Exercise brief -> Both the line with "Given: Open the toolpath manager help icon" and the line with "1568x671 pixels." in the records below must appear in the output, along with every line between them, exactly and with nothing added.

Input material ->
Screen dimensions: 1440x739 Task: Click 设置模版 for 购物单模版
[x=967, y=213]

==

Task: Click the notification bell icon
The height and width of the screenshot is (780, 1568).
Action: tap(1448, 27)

...

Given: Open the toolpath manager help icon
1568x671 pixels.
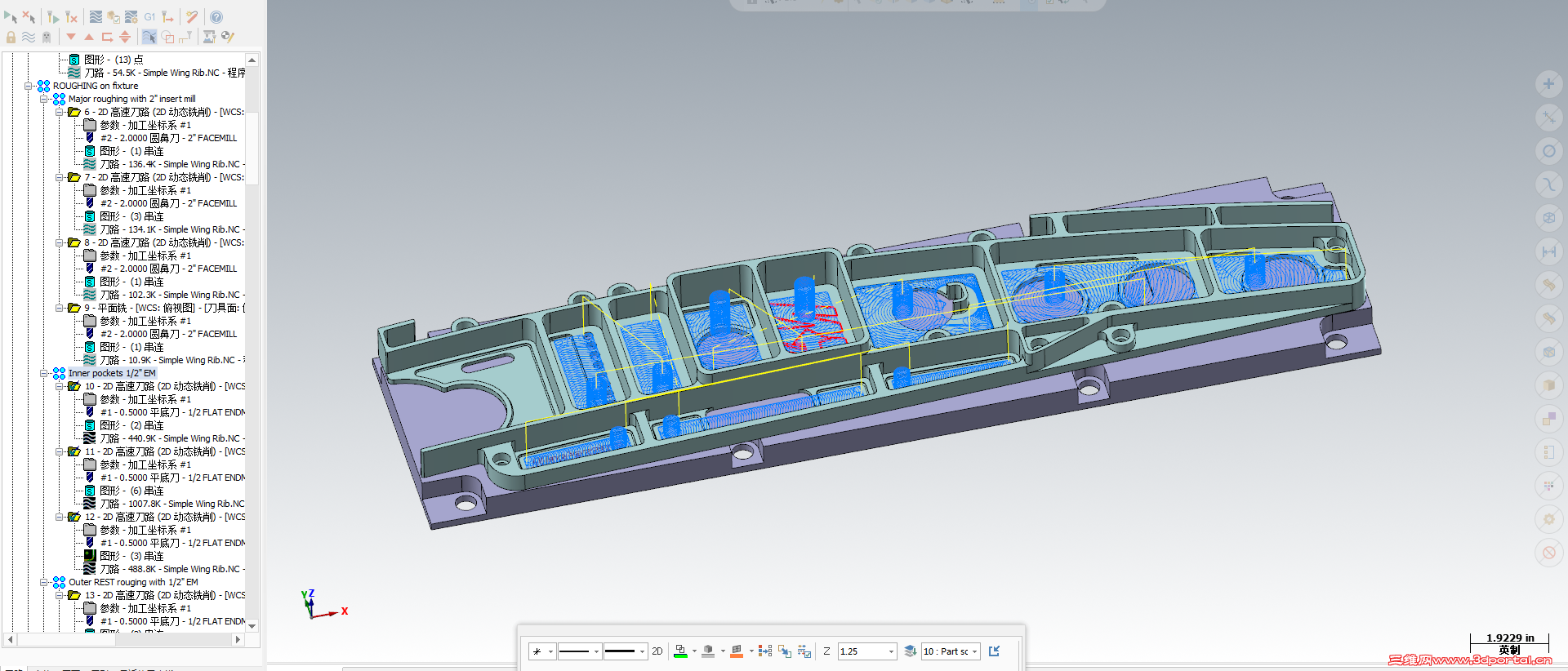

Response for this exercise ->
Given: Open the toolpath manager help icon
1568x671 pixels.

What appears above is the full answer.